My story, the ever-present and soul-sucking Come From Away is getting better. That should be the goal. I’m trying to be Machiavellian in my thinking regarding this because if I get a better story out at the end, then that should be enough, even if I am hating every step of the process. Working on my story now makes me feel sick, actual anxiety induced panickingly sick. (An aside: this is totally me – I leave my job that was making me ill and then I find myself a new way to make myself feel sick. But we’ll put my mental health concerns aside since that isn’t really the point right now.) I trick myself into working, putting Freedom on for short bursts, working at the computer (which I normally hate and write everything out in longhand for as long as possible), doing the focus-only-on-this-page-one-page-isn’t-so-much-you-can-do-it, and then staring out the window at the backyard for twenty, thirty minutes at a time rather than type one word.
But my story is getting better. That’s the point.
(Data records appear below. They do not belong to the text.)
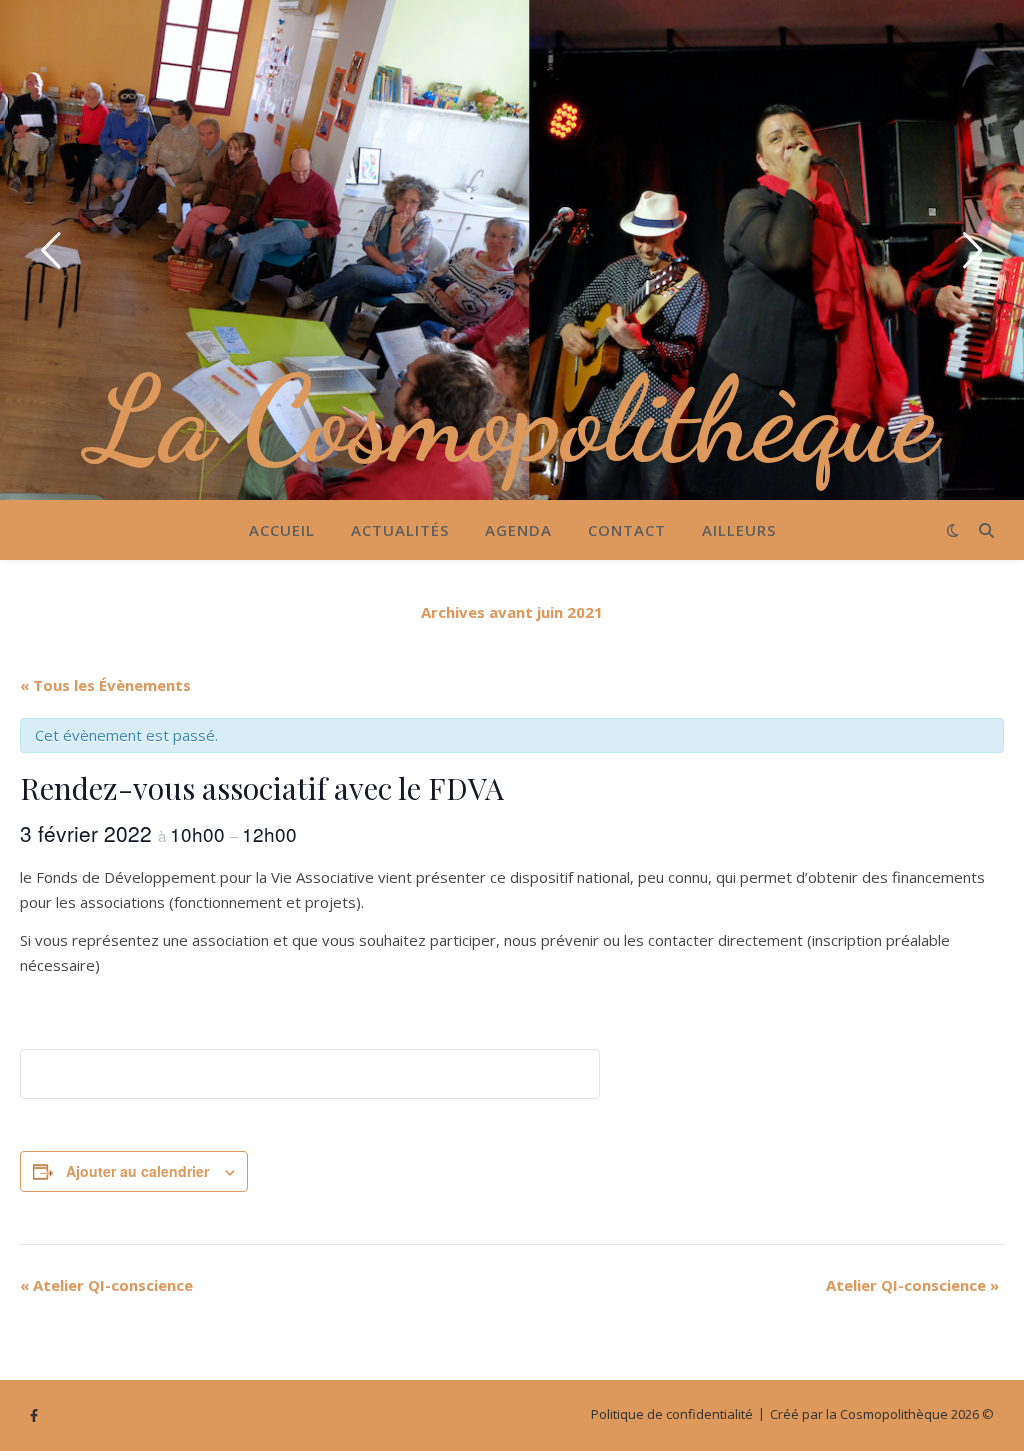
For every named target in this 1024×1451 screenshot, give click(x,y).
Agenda (518, 530)
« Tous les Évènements (105, 685)
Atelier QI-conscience (106, 1285)
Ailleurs (739, 530)
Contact (627, 530)
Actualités (400, 530)
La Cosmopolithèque (512, 420)
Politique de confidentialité (672, 1414)
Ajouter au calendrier (137, 1171)
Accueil (282, 530)
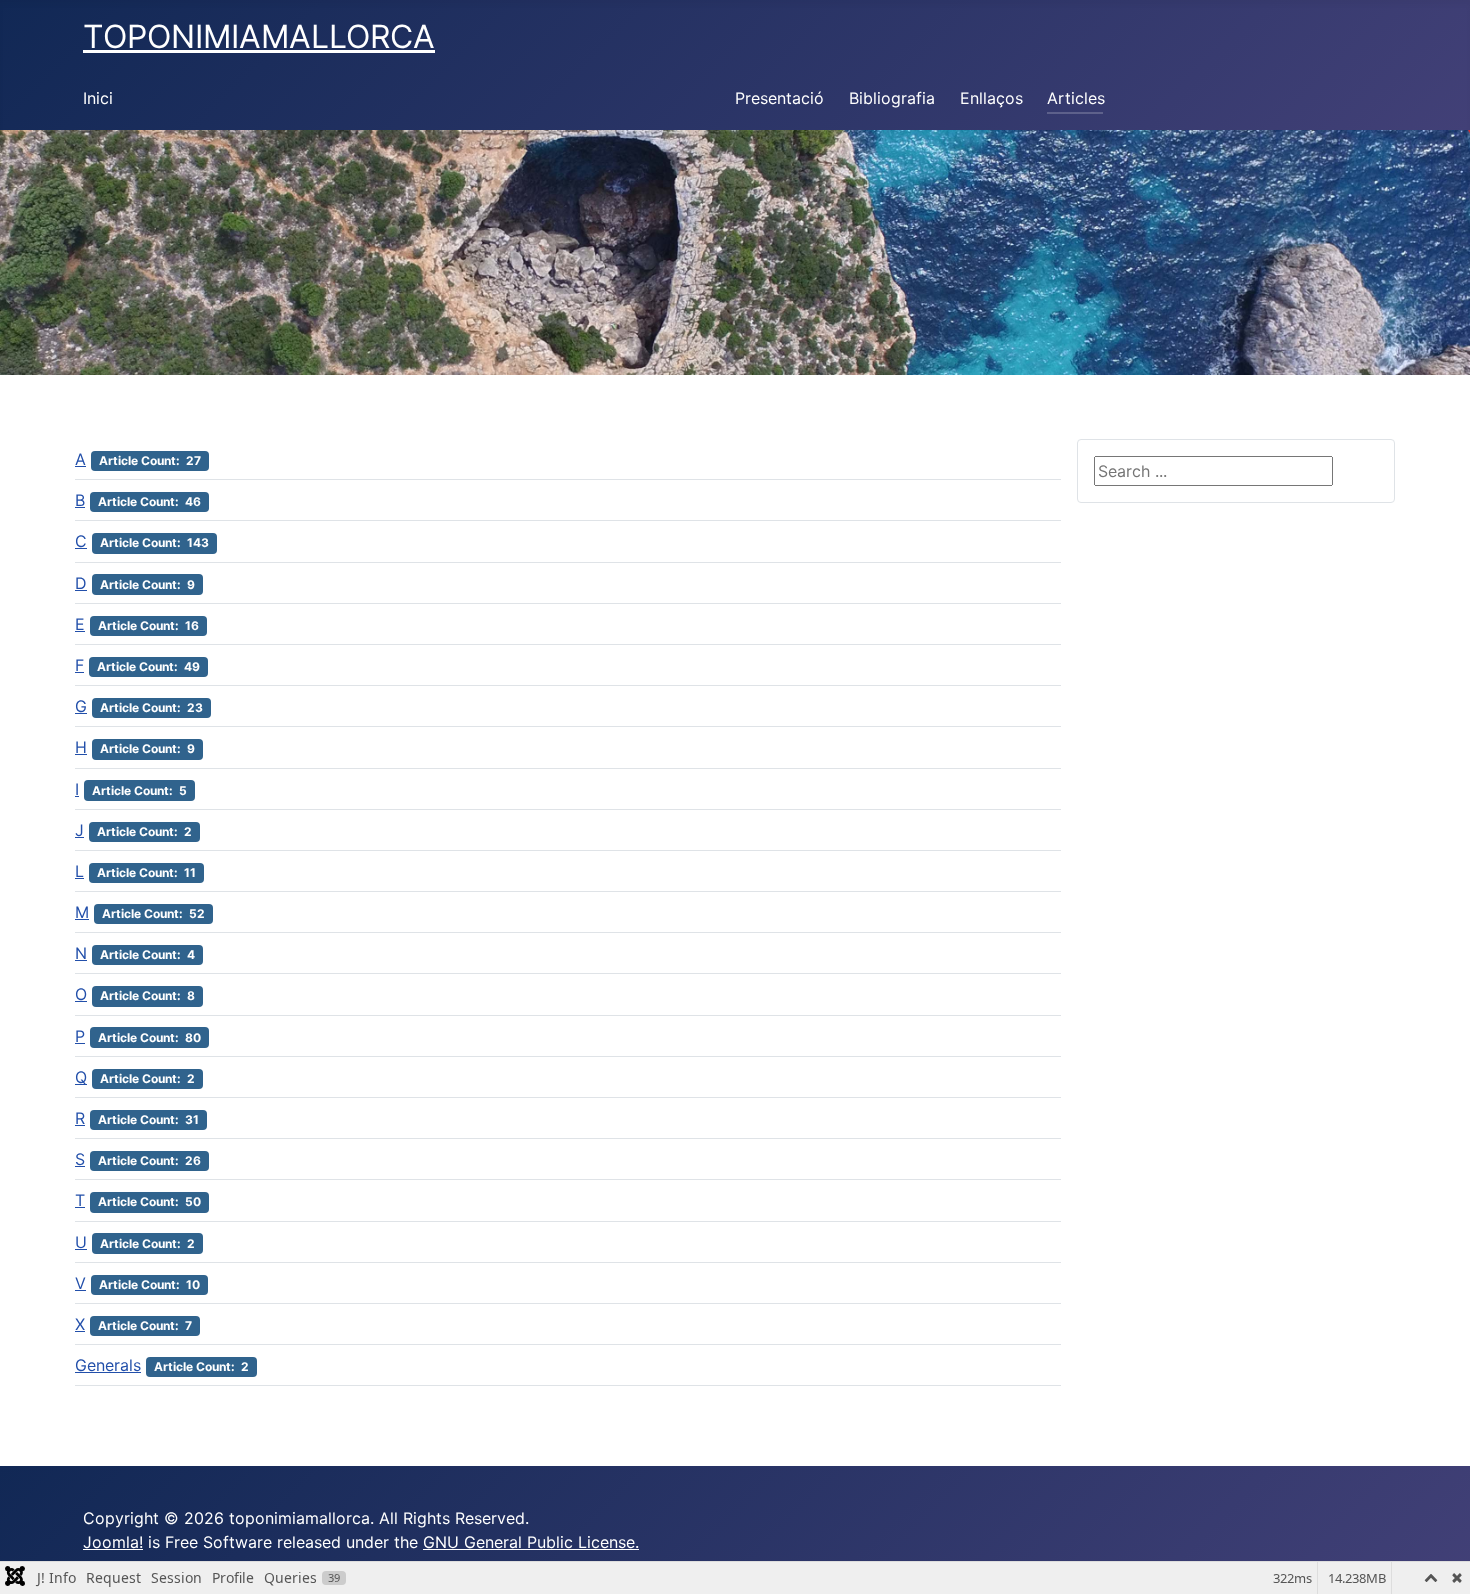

Geoff says maybe I should quit.
No, story is getting better, I say.
Even writing this now, writing about writing about my story is making me anxious. I can feel the vice around my heart start to squeeze.
What did I hope to get out of this? When I’m super honest, I thought maybe I’d make a writing friend, which is sort of pathetic. Maybe this was less about my story and more about being in a small-town now where things are different. Maybe, to mangle Noel Coward, I didn’t want criticism as much as I wanted unqualified praise. Who knows. If there is one thing I have learned about myself is that I make strange, snap decisions that often make my life harder than it needs to be. This course could be one of those snap decisions.
Did I tell my mentor this? No, I made some passing comment, roughly the internet equivalent of chatting about the weather with the people you wait with at the bus-stop, and sent the next chapter. What am I supposed to say? It’s not necessarily the course. A lot of it is me. Maybe I am just not suited for this novel thing. Maybe I need to work up more slowly, intertwined short stories until novel length. I’ve read some good books like that: The Madonnas of Echo Park – and I’ve read a book I should have loved, but didn’t and we just stood awkwardly around like on a bad blind date (The Juliet Stories). But both times, I though, I could do that. Maybe I should do that instead. Pregnancy Scare is a good start. I already have a second story germinating about Randy, a third about Herb, more about the baby getting older. Maybe.
Maybe.
I don’t know what to do. Geoff’s vote is quitting. My vote is riding it out, making Come From Away better but detaching from the situation. My writer friend who asked me What I hoped to get‘s vote is pretty much Why did you even take a course in the first place? I think if I finish, I get a certificate at the end. I do enjoy certificates and it might make up for the fact that I accidentally threw out my Masters (still have undergrad and PhD, but the Masters has gone missing).
Maybe I’m just a short-story person. Maybe that’s what I’ll take out of this. Maybe.